** Direction **
Convert the material starting at the line containing "At what coordinates" and ending at the line containing "[x=359, y=462]" into a JSON list of strings, one string per line, skipping blank lines. Leave the pictures out.

** Exercise inputs **
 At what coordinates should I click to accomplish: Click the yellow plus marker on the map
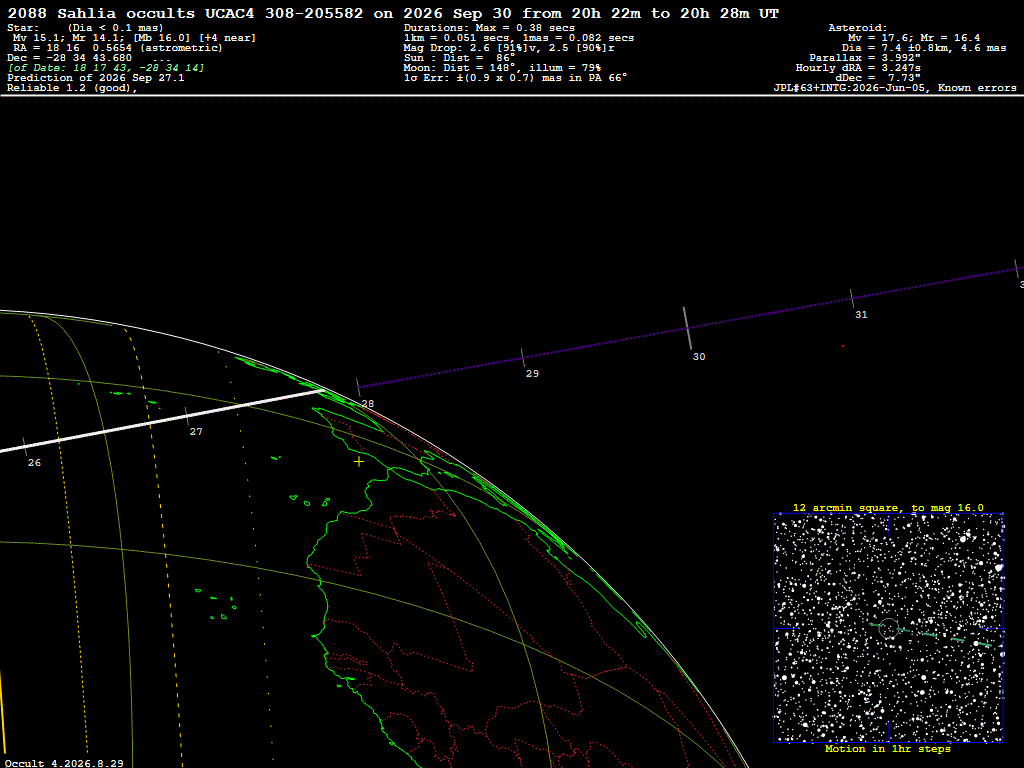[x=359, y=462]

* * *

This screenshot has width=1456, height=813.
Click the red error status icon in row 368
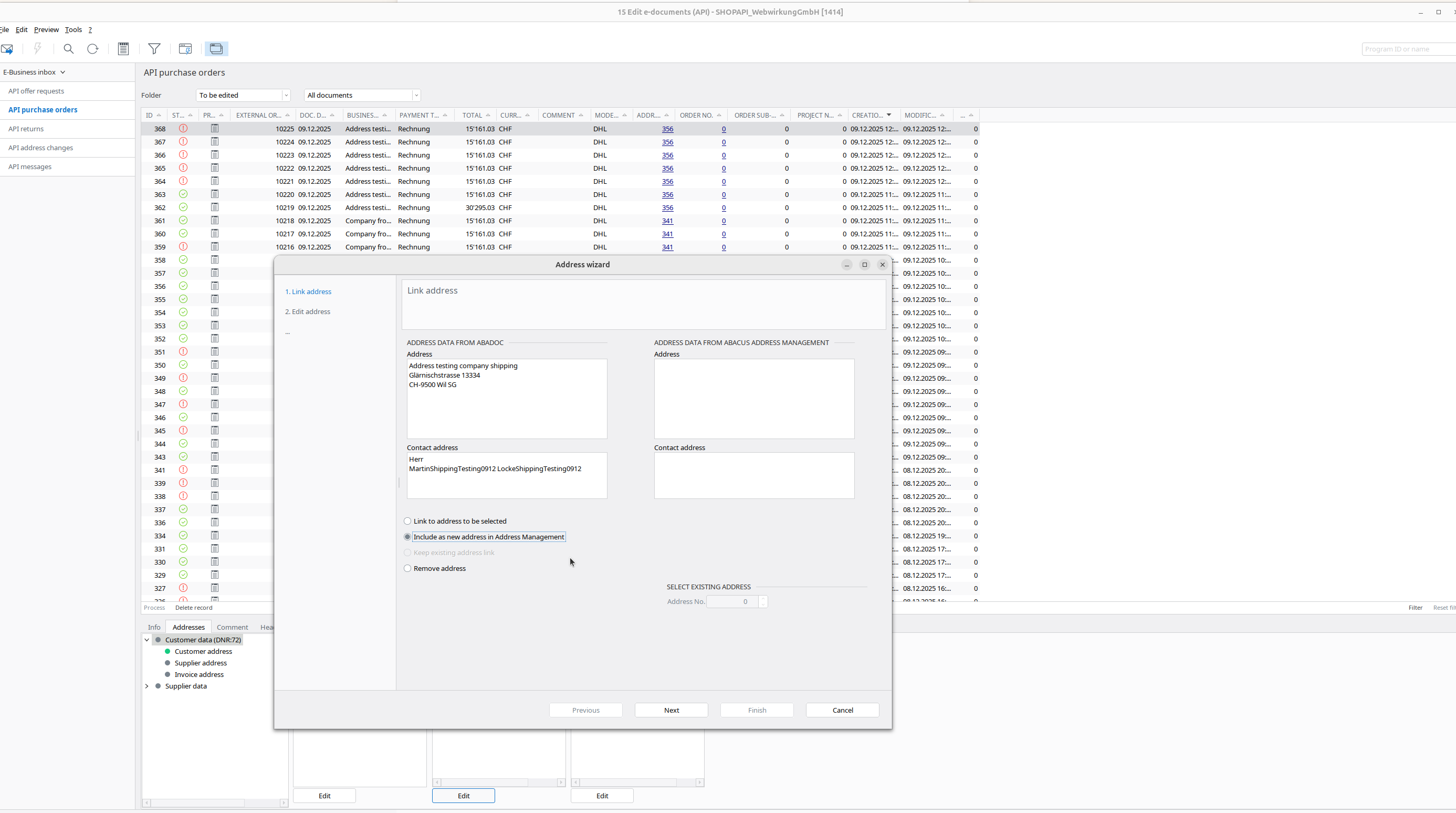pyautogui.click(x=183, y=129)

** Finished task **
[
  " At what coordinates should I click to accomplish: Click the yellow plus marker on the map",
  "[x=359, y=462]"
]